_TASK ITEM_: Output the line with "This screenshot has height=502, width=800." and every following line to the end of the material, exactly as they appear.

_DATA EXCERPTS_:
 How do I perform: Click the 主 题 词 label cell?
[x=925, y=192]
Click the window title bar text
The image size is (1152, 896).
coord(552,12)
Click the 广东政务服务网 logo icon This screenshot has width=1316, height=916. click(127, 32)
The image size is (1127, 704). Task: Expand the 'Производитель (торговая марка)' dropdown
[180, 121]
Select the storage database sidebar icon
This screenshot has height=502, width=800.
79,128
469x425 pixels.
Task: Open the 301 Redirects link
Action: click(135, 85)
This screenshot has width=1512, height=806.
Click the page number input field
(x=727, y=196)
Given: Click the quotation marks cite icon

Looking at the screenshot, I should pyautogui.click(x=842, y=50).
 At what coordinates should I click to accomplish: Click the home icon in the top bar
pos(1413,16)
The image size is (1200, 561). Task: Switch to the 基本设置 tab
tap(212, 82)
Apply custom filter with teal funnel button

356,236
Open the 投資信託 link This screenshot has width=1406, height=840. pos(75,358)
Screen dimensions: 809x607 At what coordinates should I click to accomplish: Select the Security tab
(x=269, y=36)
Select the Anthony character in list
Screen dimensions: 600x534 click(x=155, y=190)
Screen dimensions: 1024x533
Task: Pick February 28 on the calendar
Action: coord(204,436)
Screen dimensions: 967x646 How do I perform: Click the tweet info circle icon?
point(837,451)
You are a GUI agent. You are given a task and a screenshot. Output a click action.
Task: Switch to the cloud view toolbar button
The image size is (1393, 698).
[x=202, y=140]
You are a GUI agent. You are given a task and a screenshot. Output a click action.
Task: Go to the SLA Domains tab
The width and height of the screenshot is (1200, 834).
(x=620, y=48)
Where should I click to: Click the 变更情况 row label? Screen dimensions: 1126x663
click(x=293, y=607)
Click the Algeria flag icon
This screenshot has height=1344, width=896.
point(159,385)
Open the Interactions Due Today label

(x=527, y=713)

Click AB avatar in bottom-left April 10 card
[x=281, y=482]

_REPLY_:
This screenshot has height=502, width=800.
79,128
469x425 pixels.
Task: Open the 301 Redirects link
Action: click(135, 85)
This screenshot has width=1512, height=806.
Click the page number input field
(x=727, y=196)
Given: Click the quotation marks cite icon

Looking at the screenshot, I should pyautogui.click(x=842, y=50).
 At what coordinates should I click to accomplish: Click the home icon in the top bar
pos(1413,16)
The image size is (1200, 561). Task: Switch to the 基本设置 tab
tap(212, 82)
Apply custom filter with teal funnel button

356,236
Open the 投資信託 link This screenshot has width=1406, height=840. pos(75,358)
Screen dimensions: 809x607 At what coordinates should I click to accomplish: Select the Security tab
(x=269, y=36)
Select the Anthony character in list
Screen dimensions: 600x534 click(x=155, y=190)
Screen dimensions: 1024x533
Task: Pick February 28 on the calendar
Action: coord(204,436)
Screen dimensions: 967x646 How do I perform: Click the tweet info circle icon?
point(837,451)
You are a GUI agent. You are given a task and a screenshot. Output a click action.
Task: Switch to the cloud view toolbar button
The image size is (1393, 698).
[x=202, y=140]
You are a GUI agent. You are given a task and a screenshot. Output a click action.
Task: Go to the SLA Domains tab
The width and height of the screenshot is (1200, 834).
(x=620, y=48)
Where should I click to: Click the 变更情况 row label? Screen dimensions: 1126x663
click(x=293, y=607)
Click the Algeria flag icon
This screenshot has height=1344, width=896.
point(159,385)
Open the Interactions Due Today label

(x=527, y=713)

Click AB avatar in bottom-left April 10 card
[x=281, y=482]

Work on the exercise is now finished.